The Superscript wall at New York’s MAD after the third On Display event. Photo by Aileen Kwun
As part of the MAD museum’s The Home Front 2013: After the Museum exhibition and series of events, editorial consultancy Superscript (which I co-founded) alongside HAO and Neil Donnelly proposed a series of panel discussions titled On Display. In each of the events, a simple starting point was used to discuss issues around objects, exhibitions and location in the future of museums. While discussion progressed, a wall in the exhibition gallery was transformed with live inputs from the discussion, such as images, quotes from readings, or comments by participants in the discussion. The results of the three events will be compiled soon in a publication.
I was fortunate to participate in one of the discussions on the occasion of my last trip to New York. On Display #3 focused on location, and started with the location of MAD — 2 Columbus Circle — to then question physical and virtual locations of museums, collections and galleries today and in the future. For me, it felt just like coming home — so many friendly faces! —, and it was a pleasure to participate in a discussion expertly led by Molly Heintz and Avinash Rajagopal.

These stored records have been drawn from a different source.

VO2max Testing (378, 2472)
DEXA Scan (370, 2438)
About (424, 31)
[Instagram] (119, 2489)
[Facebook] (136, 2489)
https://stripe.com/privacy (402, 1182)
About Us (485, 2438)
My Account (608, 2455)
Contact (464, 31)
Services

Unfold’s Stratigraphic Manufactury, part of Adhocracy. Photo by Benoit Palley
In order to celebrate the opening of Adhocracy at the New Museum, in New York, below is the essay Avinash Rajagopal and I wrote for the exhibition’s catalog, introducing the volume’s intentions and structure. The catalog is available at the New Museum store. Make sure to visit the show, which will be on through 7 July at Studio 231 at 231 Bowery.
The Collective Story
Avinash Rajagopal, Vera Sacchetti
At first glance, what does a film about superannuated gardeners in Barcelona have to do with 3-D printed ceramics from Antwerp, or an open-source tractor built on a farm in Missouri? The many manifestations of adhocracy—the conviction that societal change can come out of small interventions, little subversions, and closely-knit communities working without the aid of the powers-that-be—can be surprisingly, and affirmingly, diverse. If only all these local agents who create tirelessly within their own online and offline communities could speak to each other, then a powerful new mode of creativity could take over the world—or at least that is the dream.